Услышав это, Светлана чуть не взвыла. Она и слышать не желала ни о каком «коллективе», она и сюда-то перебралась в надежде избавиться раз и навсегда от посягательств «коллектива» на свою личную жизнь.

Светлана выступила со встречным предложением: поскольку она по образованию историк, ей хотелось бы всерьез заняться историей Грузии, в особенности ранними веками христианства, а также средними веками «золотого» расцвета культура. При этих ее словах Шеварднадзе подобрался, некоторое время молчал, устремив на нее хмурый взор, а потом твердо сказал:

 — Не надо вам этого!

И снова за нее решали, что ей надо, а чего не надо! И снова ее хотели вовлечь в принятые здесь игры, которые она так ненавидела. А главное — снова ей предъявляли счета как дочери «великого» Сталина или «проклятого» Сталина…

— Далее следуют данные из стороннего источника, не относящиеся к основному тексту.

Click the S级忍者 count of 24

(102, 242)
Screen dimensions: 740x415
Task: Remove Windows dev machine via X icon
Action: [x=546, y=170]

«Обожатели моего отца полагали, что я должна уделять больше внимания им и памяти Сталина. Я с большим трудом отговаривалась от различных публичных появлений и посещений, таких, например, как празднование 40-летия Победы в Тбилиси и в Гори, где нас с Олей специально попросили присутствовать. Мы не пошли, чтобы не стать центром общественного внимания.

С другой стороны, в Грузии, особенно в Тбилиси, много потомков чисток 30-х годов: Берия начал здесь намного раньше, еще до своего появления в Москве. Целое поколение партийных работников, технической интеллигенции, артистов, поэтов было стерто с лица земли. Грузин вообще меньше двух миллионов на земле. Теперь же мы видели глаза тех, кто унаследовал их имена и их искусство. Здесь все еще жила и практиковалась кровная месть, как в Сицилии — вендетта. Мы знали, что это здесь факт, а не «паранойя», как сказали бы американцы. Особенно заметны были эти горящие ненавистью глаза в церкви. Позже мы узнали, что многие подходили к патриарху с требованием, чтобы он «не допускал» нас к службе. Ему приходилось успокаивать негодовавших, напоминая им, что церковь — не место для мщения и ненависти…» («Книга для внучек»).

С момента приезда в Тбилиси Светлана пыталась реализовать идею, которая показалась серьезной и властям в Москве, по крайней мере против нее никто не возразил: она решила разыскать своих родственников в Грузии.

Ей чудилось, что здесь, в этом южном воздухе, присутствуют и поныне тени всех Аллилуевых, тени немецких ее предков, о которых она пыталась что-то разузнать. Что уж говорить о родственниках отца! Они должны были отыскаться!

Относительно немецких переселенцев ей сообщили, что всех их выслали после второй мировой войны, Аллилуевы все уехали из Грузии. Но в Грузии было много дальних родственников со стороны Светланиной бабушки Екатерины, которые всегда, даже во время пребывания у власти ее сына, держались скромно, в тени. Они не помышляли о столице, не требовали для себя каких-то льгот и теплых мест. Светлана немного была знакома лишь с троюродной сестрой отца Евфимией, которая когда-то приезжала в Москву, чтобы повидаться со Сталиным. Кое-что от нее Светлана знала и о других родственниках — скромном инженере, виноделе, дирижере оркестра, учителе.

Но грузинские власти не стали помогать ей в розыске родных. Светлана предположила, что, может быть, всех их преследовали после знаменитой хрущевской речи, возможно, предложили им уехать куда-нибудь подальше…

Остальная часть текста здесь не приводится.